Calcium-Based Phosphate Binder Induces Osteomalacia in a Rat Model of Adynamic Bone Disease

Scritto il 01/12/2025
da Tânia Priante de Oliveira Truyts

Calcif Tissue Int. 2025 Dec 1;116(1):139. doi: 10.1007/s00223-025-01448-9.

ABSTRACT

Hyperphosphatemia is a common complication of chronic kidney disease (CKD) and occurs in both high- and low-turnover bone disorders. While phosphate (P) control is known to reduce adverse effects, most supporting studies have focused on high-turnover models. This study evaluates the effects of two P binders-calcium carbonate (CaCO₃) and sevelamer carbonate-on laboratorial markers and bone histomorphometry in a low-turnover bone disease model. Wistar rats underwent 5/6 nephrectomy and total parathyroidectomy (Nx + PTx) to induce low-turnover bone disease.

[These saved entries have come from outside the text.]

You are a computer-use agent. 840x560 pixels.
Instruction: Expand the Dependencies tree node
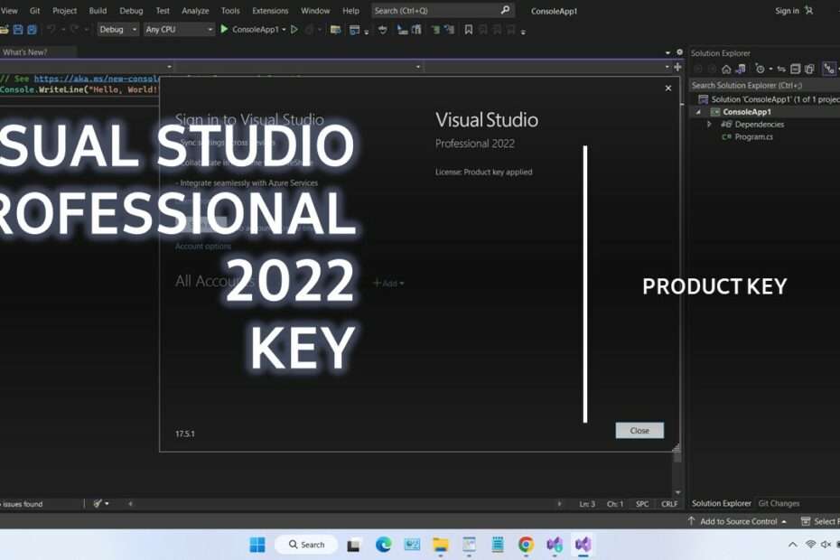point(709,125)
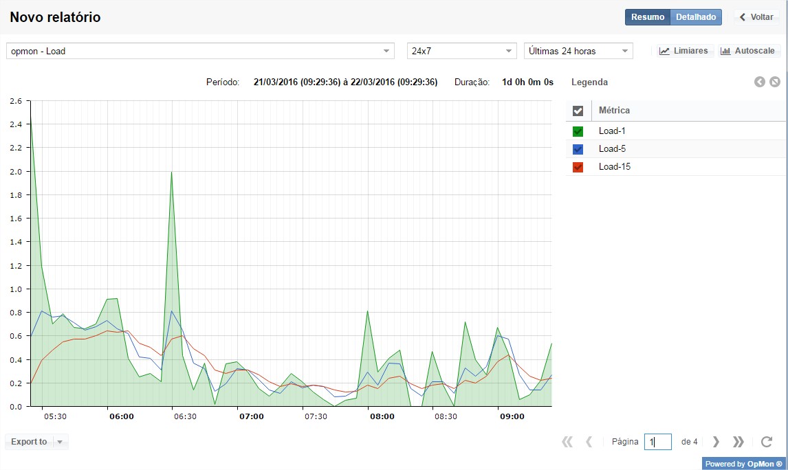Collapse the legend with left arrow icon
Screen dimensions: 788x470
[x=760, y=82]
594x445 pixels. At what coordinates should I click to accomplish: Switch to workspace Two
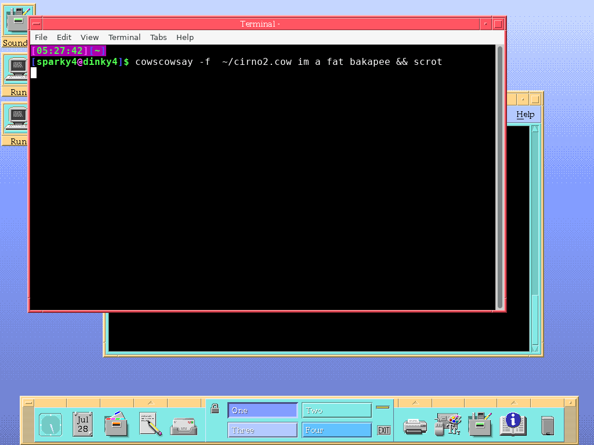pos(336,410)
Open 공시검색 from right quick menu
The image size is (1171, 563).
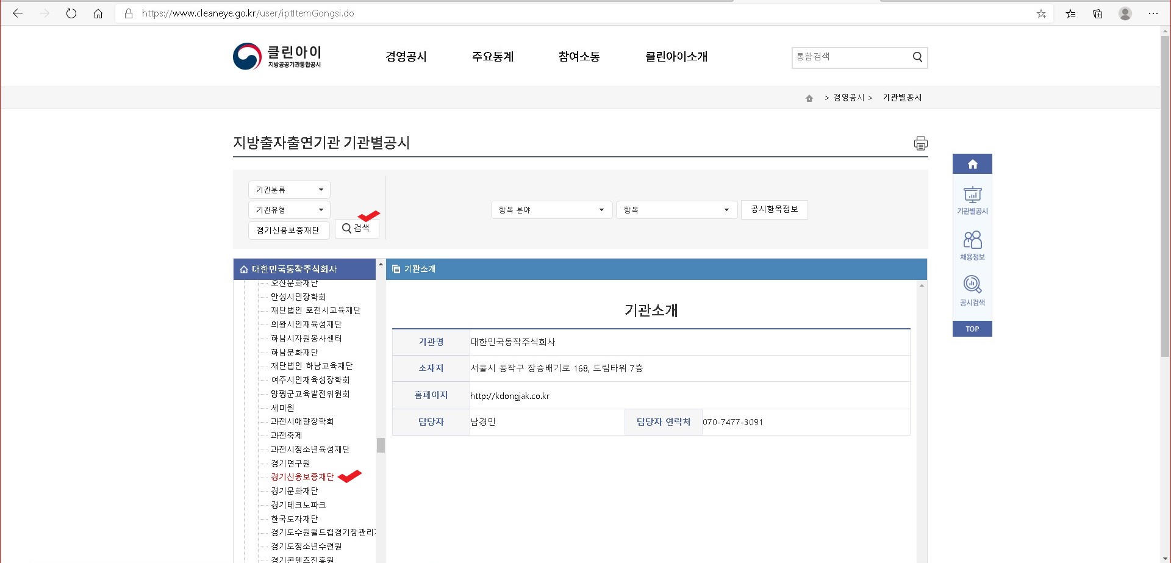(972, 290)
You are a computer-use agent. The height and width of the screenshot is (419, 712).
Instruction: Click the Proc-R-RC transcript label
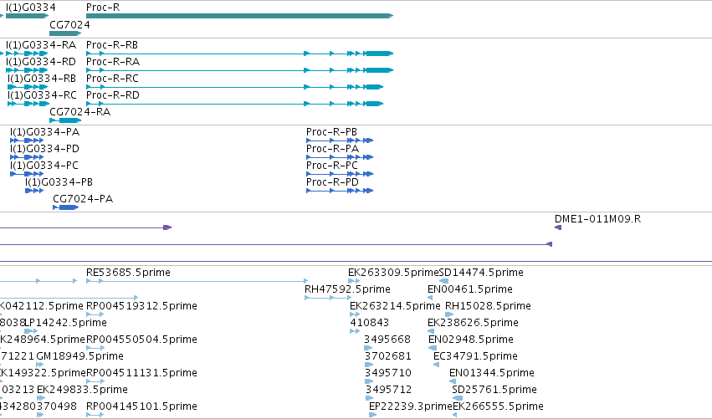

Animals were assigned to 4 groups: Sham, untreated Nx + PTx, Nx + PTx + CaCO₃, and Nx + PTx + sevelamer. After 8 weeks, we performed biochemical analysis, bone histomorphometry, gene expression (SOST, β-catenin, DKK-1), immunohistochemistry (sclerostin, β-catenin, FGF23, DKK-1), and apoptosis assays. Bone histology confirmed low-turnover disease in Nx + PTx rats, which also developed CKD and hyperphosphatemia. Both P binders effectively reduced serum P levels, but only CaCO₃ corrected hypocalcemia. Notably, CaCO₃ treatment led to increased osteoid parameters, elevated osteoblast surface and absence of tetracycline labeling - hallmarks of osteomalacia. Moreover, CaCO₃ increased osteoblast apoptosis. In a rat model of low-turnover bone disease with normal dietary P, high-dose CaCO₃ impaired bone mineralization and induced osteomalacia. These findings highlight potential risks of calcium-based phosphate binders in patients with low bone turnover and hyperphosphatemia, supporting the need for careful clinical consideration and monitoring.